The people of South Sudan have experienced violent conflict for more than 50 years; generations have grown up knowing nothing but war. The most recent conflict, taking place since 2013, has displaced more than 1.5 million people. Children witness the murder, torture, and rape of family members, and are told that it is because of their tribe. Education is cut short, job opportunities are few, and families sit confined in temporary camps, where they face starvation as a result of the conflict destroying their livelihoods.
Violence begets violence: youth are left to ruminate about the horrors they have seen, and feel pressured to act in defense of their families and communities. The UN estimates that 16,000 child soldiers are now part of the fight, as armed groups actively recruit vulnerable youth and use them to commit new atrocities.
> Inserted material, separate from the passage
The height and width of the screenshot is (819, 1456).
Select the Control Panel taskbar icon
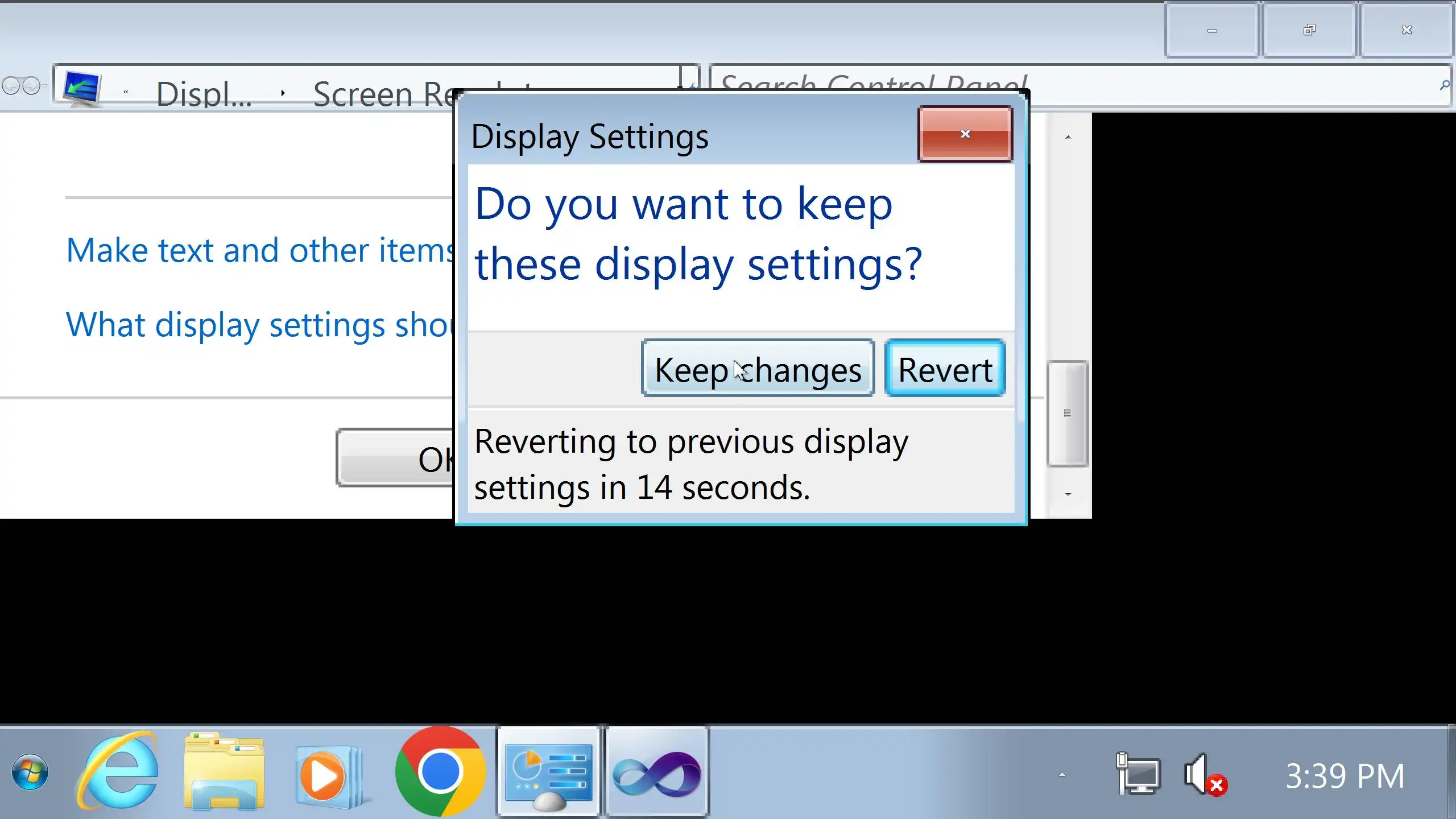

By intervening among these youth and their families, the Mediators Beyond Borders-led partnership is trying to derail this cycle of violence. Karuna Center recently became the newest member of this strong project team that includes MBB, Foundation for Democracy and Accountable Governance (a South Sudanese organization), and Nonviolent Peaceforce. Together, our goal is to “inoculate” these youth against the lure of ongoing fighting and revenge, through the use of MBB’s Trauma Informed Peacebuilding program.
As a very first step toward peace, our focus in South Sudan is educating community women and youth about the reality of trauma and how it drives conflict, and building skills to manage both.
Evidence suggests that most people—not all, but most—do not need one-on-one professional therapy to recover from trauma. Instead, they heal through a combination of supports such as empathy, sustained connection with others, and rebuilding the individual’s strengths and agency. As with all Karuna and MBB efforts, this project takes a culturally relevant approach that builds upon local strengths and social ties to help communities recover and prevent future violence.
A key focus of the partnership's current trip is to work closely with displaced women and youth to create a curriculum for understanding and coping with trauma within the context of the ongoing armed violence. They are working directly with internally displaced people and human rights/peace activists to adapt this curriculum so it will be relevant and practical to the people to be served. This knowledge and skill creates a leadership role for these less powerful community members, as they model healing and violence prevention and guide their communities toward this growth.
This will lay the groundwork for a reconciliation process when internally displaced people who had fled their homes return. Ginny and her team are working in both the displaced persons camps and some communities who will receive them. Whether displaced or aggressors, they will each have to understand the trauma they have experienced and the way it impacts their feelings and conflict behaviors. The project team will be helping them practice concrete skills for coping with trauma reactions in order to do the work necessary to speak of their harms, rebuild trust, and generate genuine attitudes of coexistence that make lasting reconciliation possible.